Sorry, adding more cores onto a chip isn't some kind of revolution - it's an admission of defeat. Trying to tell us that it's our fault 'cause we need to get smarter in coding is raw marketing spin.
This is completely wasted on ~100% of commercial software
In that part of the software market, it's all about rapid application development, and sod the efficiency. They rely on Moore's Law to make sure that by the time their software hits customer systems, the computers are powerful enough to cope.
So MIC processors will be completely wasted on commercial boxes, which is where the majority of the systems will be sold.
Even if someone (extremely cleverly) produces an IDE that can generate parallel code to make good use of many-cores, much of the workload that is done is not suited to run in a parallel manner anyway.
Apologies in advance to those that do, but most new programmers nowadays are never taught about registers, how cache works, the actual instruction set that machines use, and I'm sure that there are a lot of people reading even on this site who do not really understand what a coherent cache actually is.
I work with people who are trying to make certain large computer models more parallel, and they are very aware that communication and memory bandwidth is the key. Code that is already parallel tops out at a much smaller number of cores than the current systems that they have available can provide. And the next generation system, which will have still more cores, may not actually run their code much faster than the current one.
But even these people, many who have dedicated their working lives to making large computational models work on top 500 supercomputers, don't really want to have to worry about this level. They rely on the compilers and runtimes to make sensible decisions about how variables are stored, arguments are passed, and inter-thread communication is handled.

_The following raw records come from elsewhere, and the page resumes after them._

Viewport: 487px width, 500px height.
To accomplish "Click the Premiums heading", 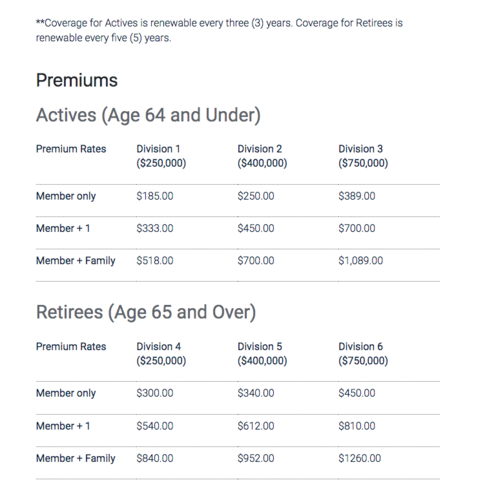I will 77,80.
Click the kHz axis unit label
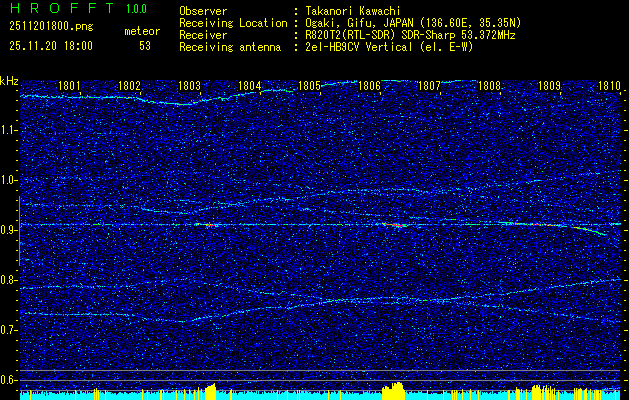The image size is (629, 400). 9,81
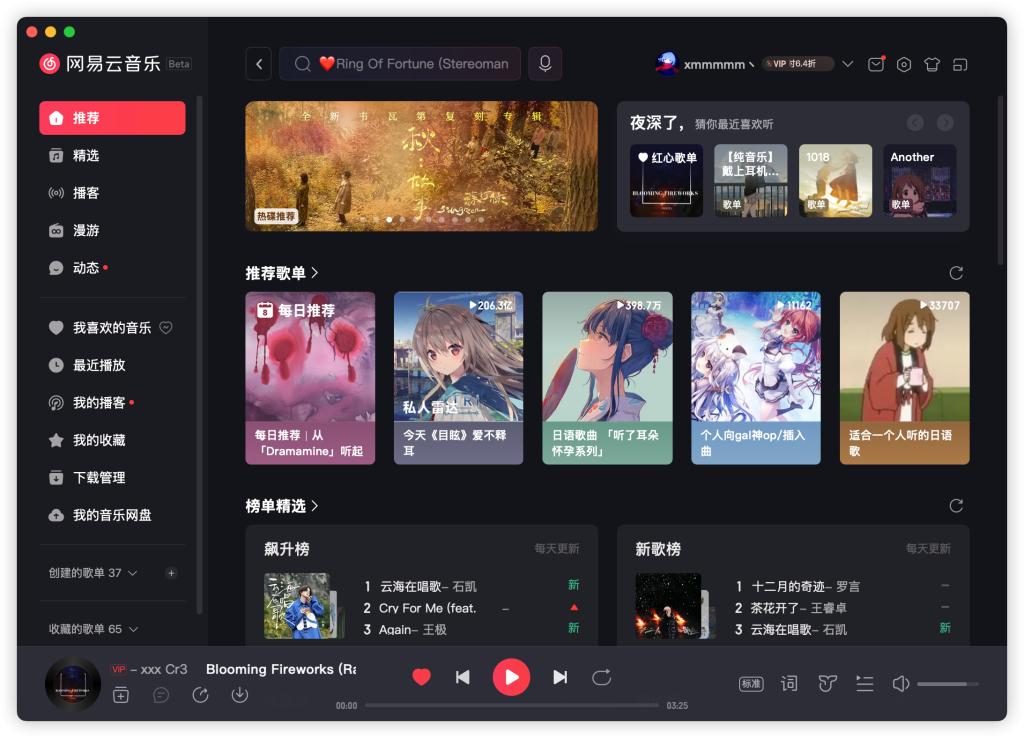Open settings via the hexagon icon
The height and width of the screenshot is (738, 1024).
[x=904, y=64]
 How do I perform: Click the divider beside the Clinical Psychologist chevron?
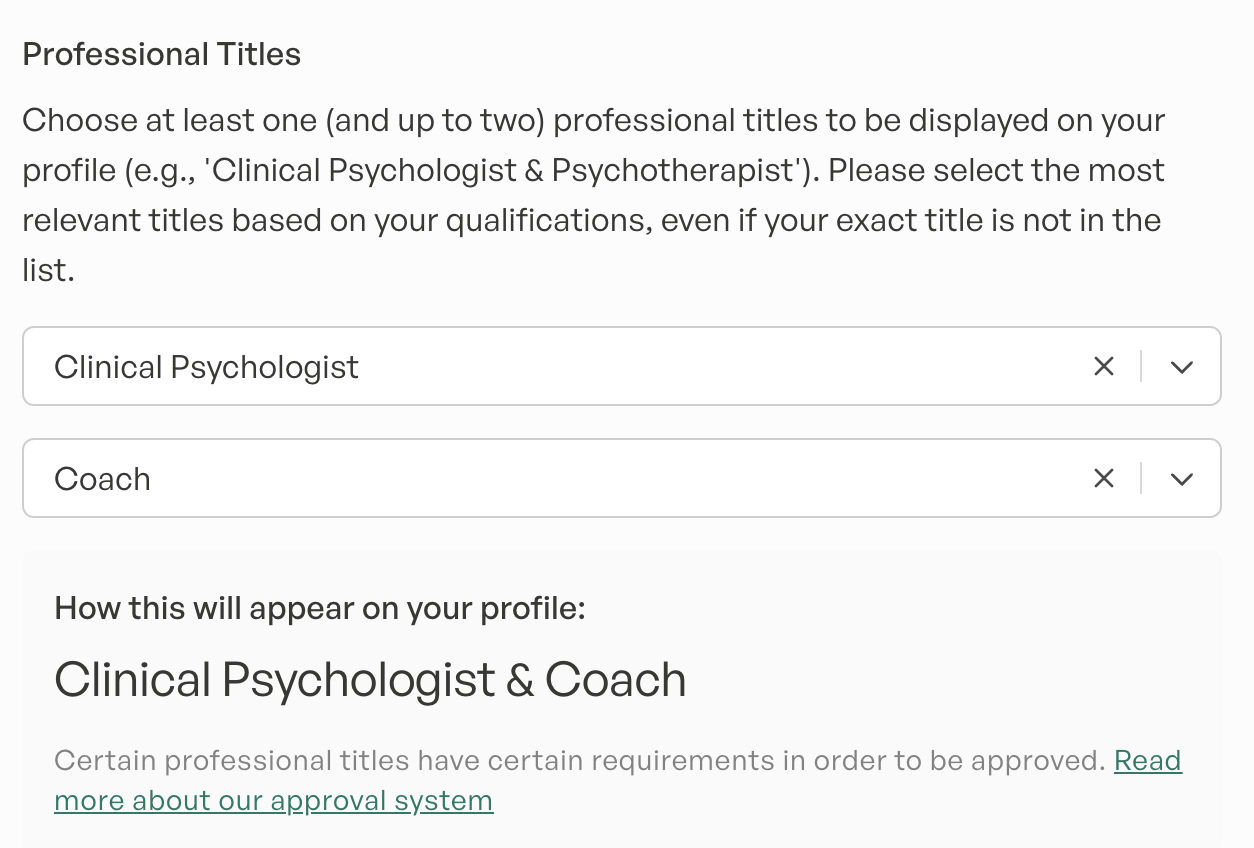point(1141,367)
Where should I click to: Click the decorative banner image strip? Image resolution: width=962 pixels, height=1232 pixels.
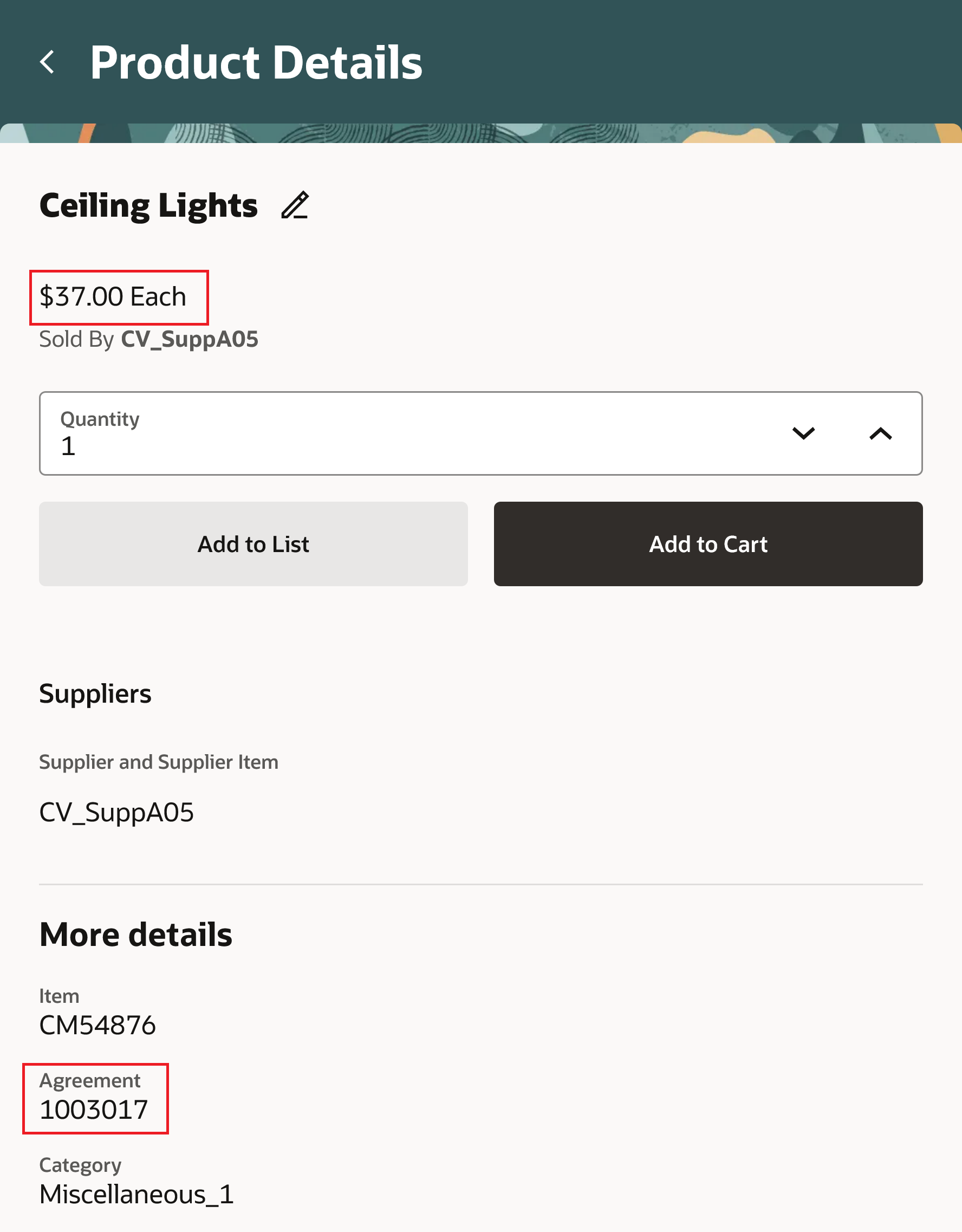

And when these decisions are wrong, things get complex. We found recently that a particular vendor optimised matrix-multiplication stomped all over carefully written code by generating threads for all cores in the system, ignoring the fact that all the cores were already occupied running coded separate threads. Ended up with each lock-stepped thread generating many times more threads during the matmul than there were cores, completely trashing the cache, and causing multiple thread context switches. It actually slowed the code down compared to running the non-threaded version of the same routine.
It will be a whole new ball game even for these people who do understand it if they have to start thinking still more about localization of memory, and if they will have difficulty, the average commercial programmer writing in Java or C# won't have a clue!
"Intel parallelism guru "
He's a guru? Doesn't sound like it. Just one example : "Well, if you put it in a variable, and then a hundred processors access that variable to get that data, you've got a bottleneck." - and that's foreign to his brain. This point has been obvious for decades to anyone who has had to deal with as few as two processors in a system.
He's making it out to be a cool new field of thinking, but it is really just re-invention to quite a few old farts out there.